QUÉ SE PIDE
Por favor, transcribe íntegro y sin ninguna alteración el texto sobre sefardíes y asquenazíes.

Es necesario entonces distinguir entre los judíos de Asia y los de Europa y África
y, en particular, entre los sefardíes (la rama sur de la llamada diáspora) y los
asquenazíes (la rama oriental). Si los sefardíes se difundieron desde el norte de
África y la Europa mediterránea hasta Holanda e Inglaterra, los asquenazíes
poblaron vastas zonas del sur de Rusia, Polonia, Alemania y los Balcanes; y fue
esta rama del judaísmo la que proporcionó el contingente más numeroso al
movimiento colonialista que dio origen a la entidad político-militar sionista y a la
propia clase política israelí. En un estudio publicado por la Universidad Estatal de
Nueva York[vi], Paul Wexler, profesor de lingüística en la Universidad de Tel Aviv,
sostiene que para la mayoría de los sefardíes se puede conjeturar un origen
parcialmente semítico, pero no necesariamente judío. En cambio, en lo que
respecta a los asquenazíes, que representan las nueve décimas partes de los
judíos actualmente, no sólo hay que excluir una ascendencia judía que se remonta
al período bíblico, sino también la pertenencia al ámbito semítico.

MATERIAL PROPORCIONADO

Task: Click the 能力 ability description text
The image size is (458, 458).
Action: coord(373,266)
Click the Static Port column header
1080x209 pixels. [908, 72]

SOLUCIÓN DEL PROBLEMA
Es necesario entonces distinguir entre los judíos de Asia y los de Europa y África
y, en particular, entre los sefardíes (la rama sur de la llamada diáspora) y los
asquenazíes (la rama oriental). Si los sefardíes se difundieron desde el norte de
África y la Europa mediterránea hasta Holanda e Inglaterra, los asquenazíes
poblaron vastas zonas del sur de Rusia, Polonia, Alemania y los Balcanes; y fue
esta rama del judaísmo la que proporcionó el contingente más numeroso al
movimiento colonialista que dio origen a la entidad político-militar sionista y a la
propia clase política israelí. En un estudio publicado por la Universidad Estatal de
Nueva York[vi], Paul Wexler, profesor de lingüística en la Universidad de Tel Aviv,
sostiene que para la mayoría de los sefardíes se puede conjeturar un origen
parcialmente semítico, pero no necesariamente judío. En cambio, en lo que
respecta a los asquenazíes, que representan las nueve décimas partes de los
judíos actualmente, no sólo hay que excluir una ascendencia judía que se remonta
al período bíblico, sino también la pertenencia al ámbito semítico.